Erstes Einlenken in Honduras

HONDURAS Putschregierung schlägt Neuwahlen und ein Referendum vor. Präsident Zelaya hält an seinen Rückkehrplänen fest. Die Bevölkerung des Landes bleibt gespalten

VON RALF LEONHARD

Vorverlegte Präsidentenwahlen und ein Referendum über die Rückkehr des abgesetzten Präsidenten Manuel Zelaya werden von der Interimsregierung in Tegucigalpa als Auswege aus der Krise angeboten. Der international isolierte Übergangspräsident Roberto Micheletti ruderte bereits zurück, bevor am Freitag José Miguel Insulza, der Generalsekretär der Organisation Amerikanischer Staaten (OAS), eintraf.

Die OAS hatte der Putschregierung ein 72-stündiges Ultimatum gestellt, die verfassungsmäßige Ordnung wiederherzustellen. Dieses läuft am Samstag ab. Widrigenfalls will die kontinentale Staatengemeinschaft die Mitgliedschaft von Honduras suspendieren. Dafür gibt es einen einzigen Präzedenzfall: den Ausschluss des revolutionären Kuba im Jahre 1962. Auch das blutigste Putschregime musste bisher nicht mit Sanktionen rechnen, mit der Ausnahme von Haiti nach dem Staatsstreich gegen Aristide im Jahre 1991.

Insulza gab vor seiner Abreise nach Honduras bekannt, er reise nicht, um zu verhandeln, sondern um „gemeinsam mit Vertretern mehrerer Länder diplomatische Schritte zu setzen, damit Demokratie und Rechtsstaatlichkeit wiederhergestellt werden und Präsident Manuel Zelaya Rosales wieder eingesetzt wird“. Insulza zeigte sich in einer Pressekonferenz in Guayana aber nur mäßig optimistisch.

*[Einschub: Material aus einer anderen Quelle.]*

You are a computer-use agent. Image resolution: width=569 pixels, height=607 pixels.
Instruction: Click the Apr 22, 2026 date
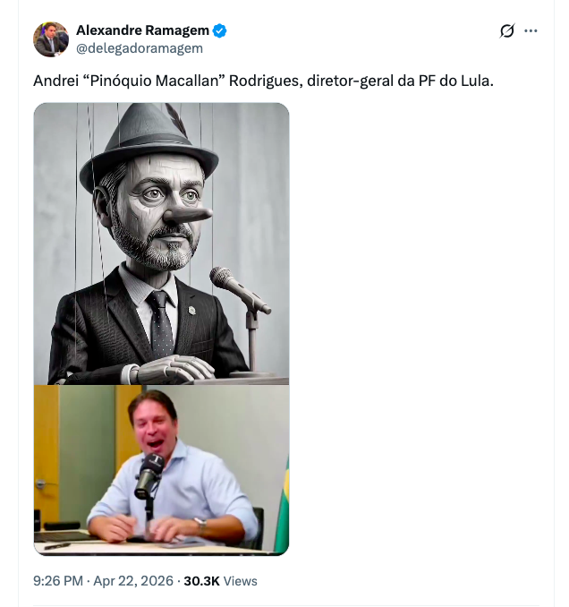pos(132,581)
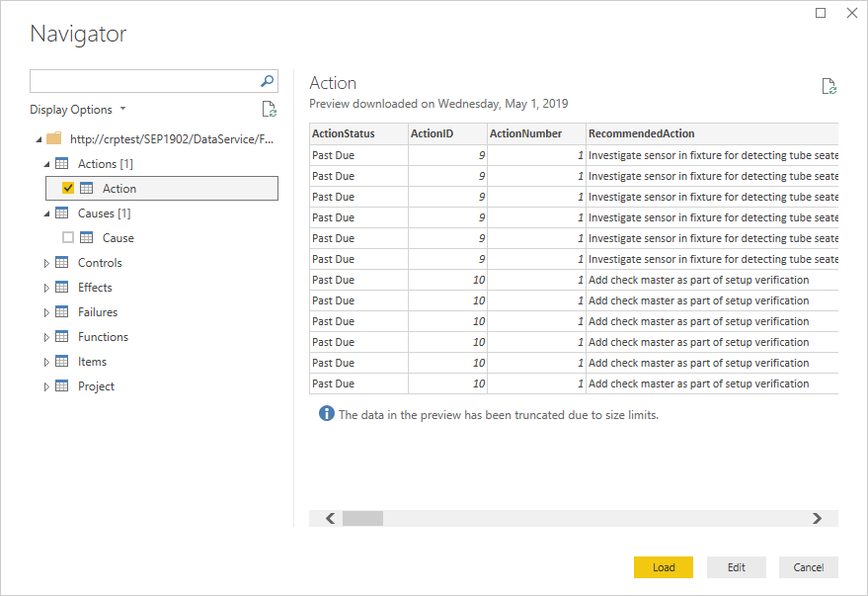Click the folder icon for the data service URL
The image size is (868, 596).
click(54, 139)

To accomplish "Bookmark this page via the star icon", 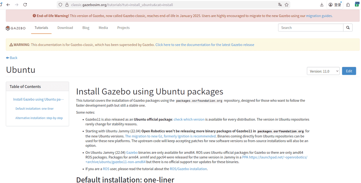I will click(287, 4).
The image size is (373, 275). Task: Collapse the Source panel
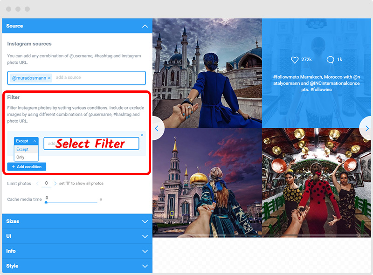pos(145,26)
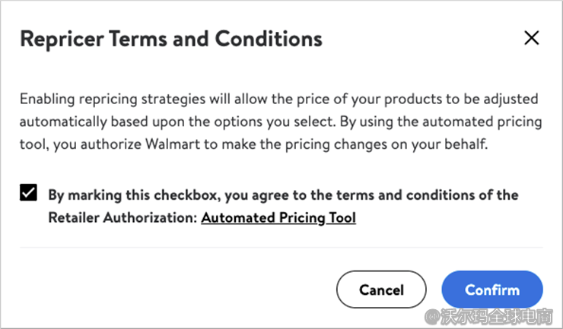Click the divider line above the buttons

(x=281, y=247)
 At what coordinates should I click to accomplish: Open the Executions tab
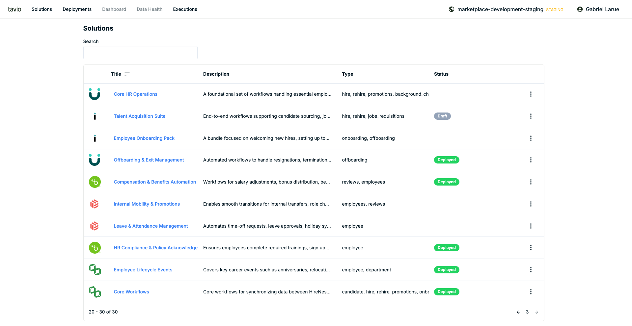tap(185, 9)
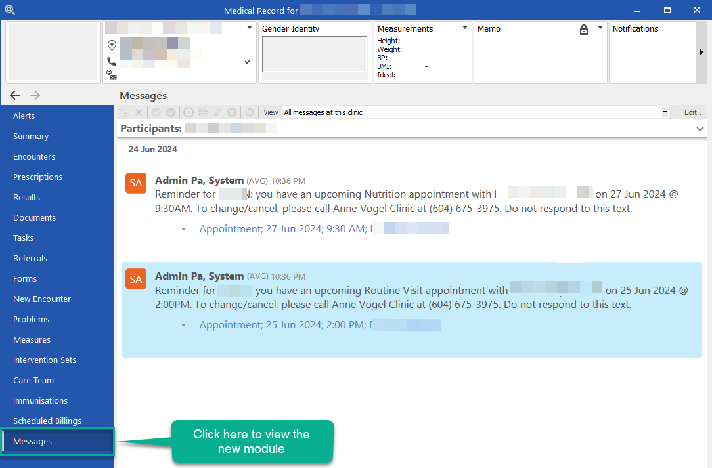The width and height of the screenshot is (712, 468).
Task: Click the refresh messages toolbar icon
Action: (x=250, y=112)
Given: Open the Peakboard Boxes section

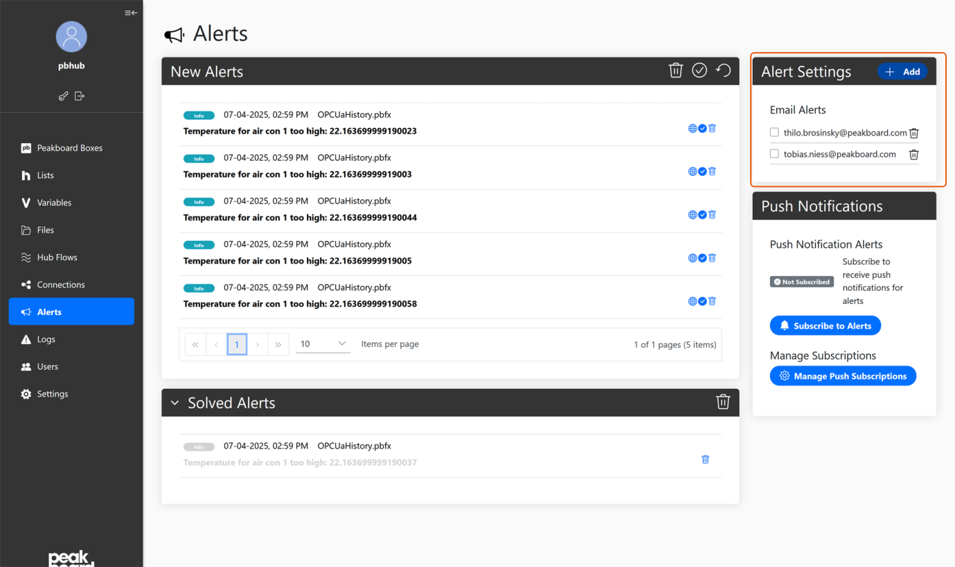Looking at the screenshot, I should (x=71, y=147).
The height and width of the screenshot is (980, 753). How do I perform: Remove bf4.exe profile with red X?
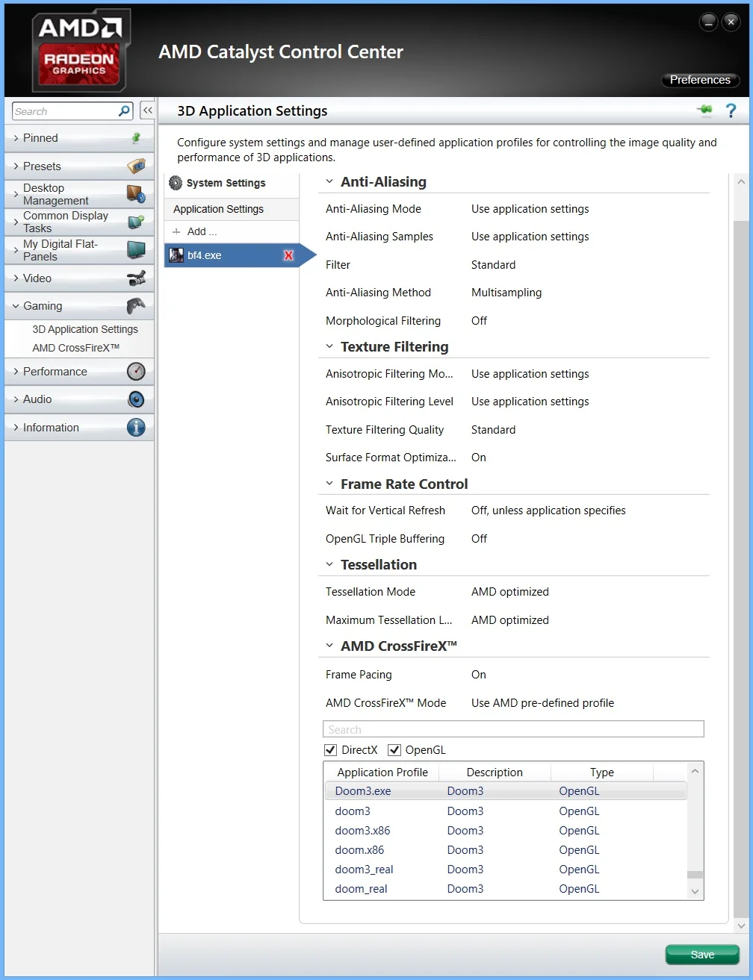(288, 255)
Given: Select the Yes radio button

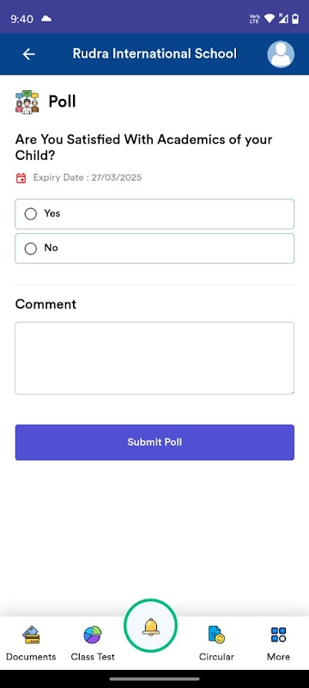Looking at the screenshot, I should [x=31, y=214].
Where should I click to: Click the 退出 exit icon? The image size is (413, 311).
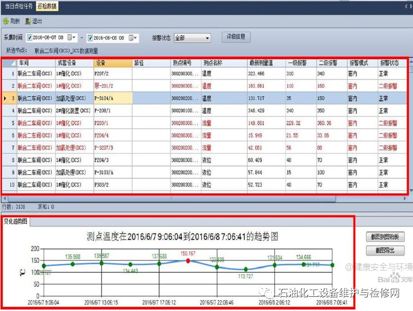coord(28,21)
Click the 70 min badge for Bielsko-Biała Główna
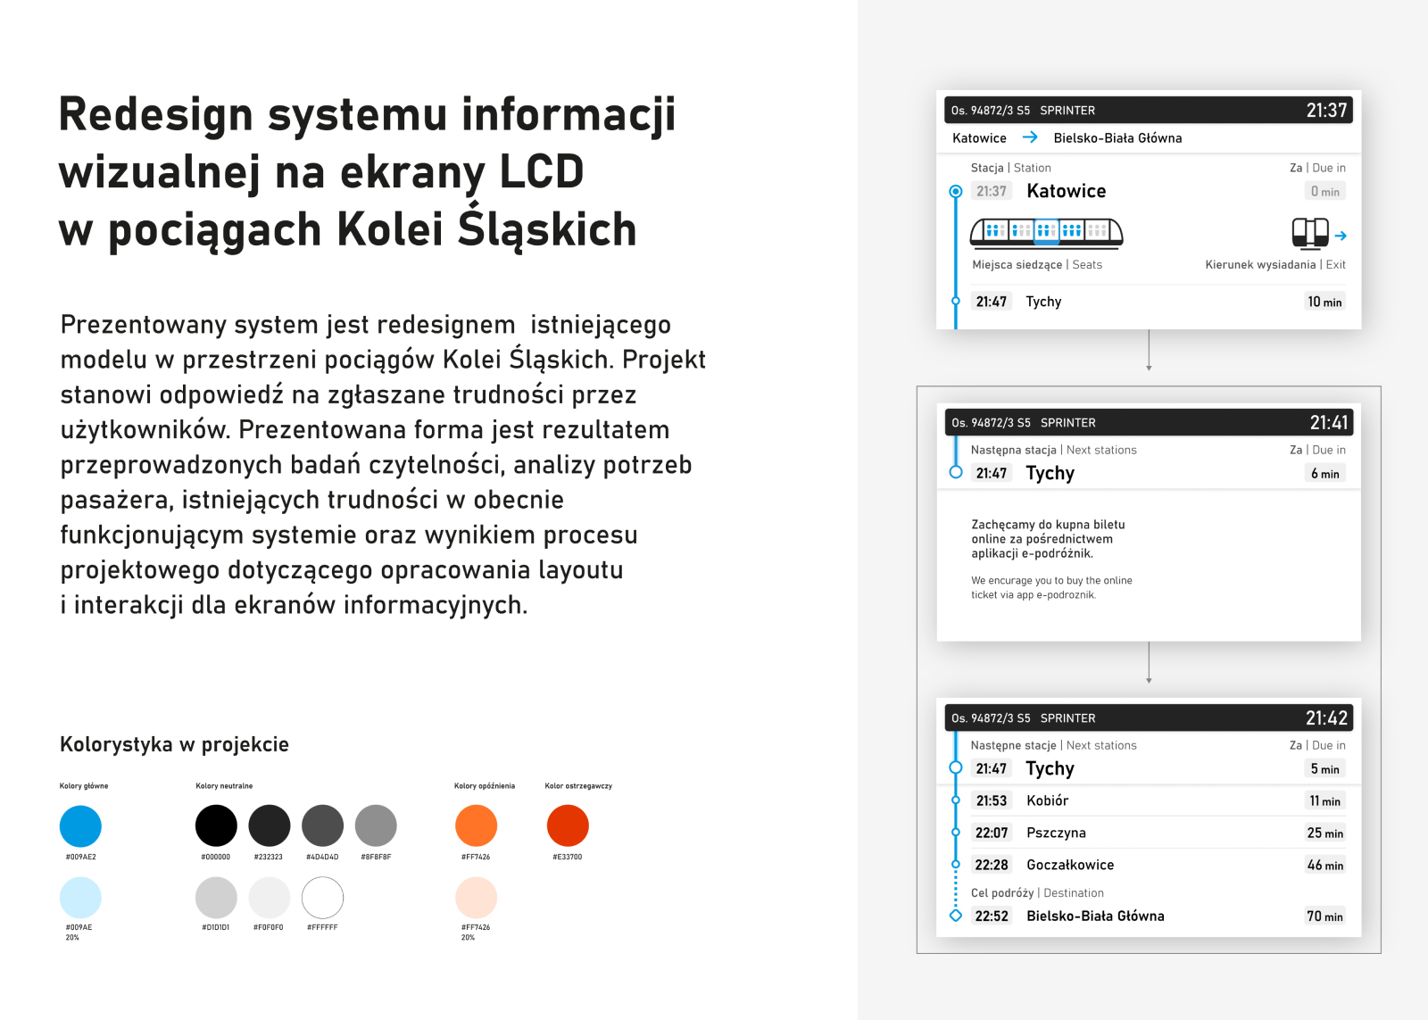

Zelaya selbst, der nach der Vereidigung des neuen Präsidenten von Panama, Ricardo Martinelli, zunächst nach Managua flog, ist inzwischen nach El Salvador weitergereist. Er hielt zuletzt an seinen Rückkehrplänen für dieses Wochenende fest.

Die Bevölkerung in Honduras bleibt gespalten. Während alle traditionellen Parteien und die Unternehmerschaft hinter Armee und Übergangsregierung stehen, mobilisieren die Volksorganisationen täglich zugunsten der Wiedereinsetzung Zelayas. Meist werden die Demonstranten mit Tränengas und Schlagstöcken erwartet, wie zuletzt in Tegucigalpa. Anführer von Volksorganisationen werden verfolgt. Andrés Tamayo, ein bekannter Priester und Umweltaktivist, bat um Geleitschutz ins Ausland. Das Zentrum für Frauenrechte spricht von 60 bis 100 Festnahmen. Ernesto Bardales, der Koordinator einer Jugendorganisation, Javier Canales vom Bloque Popular in San Pedro Sula, mehrere Lehrer und andere Aktivisten seien bei ihrer Festnahme durch Einheiten der 105. Brigade geprügelt worden. Auch die Presse bleibt geknebelt. Rommel Alexander Gómez Mejía von Radio Progreso klagte, Militärs hätten ihm sein Arbeitsgerät geraubt. Die Gewerkschaftsführerin Iris Munguía, die mehrere Tage verschollen war, ist inzwischen freigelassen worden.

Gleichzeitig zeigten die Zelaya-Gegner in der Wirtschaftsmetropole San Pedro Sula ihre Stärke. Mehrere tausend Menschen in weißen Hemden demonstrierten dort, dass sie keine Zustände wie in Venezuela wünschen.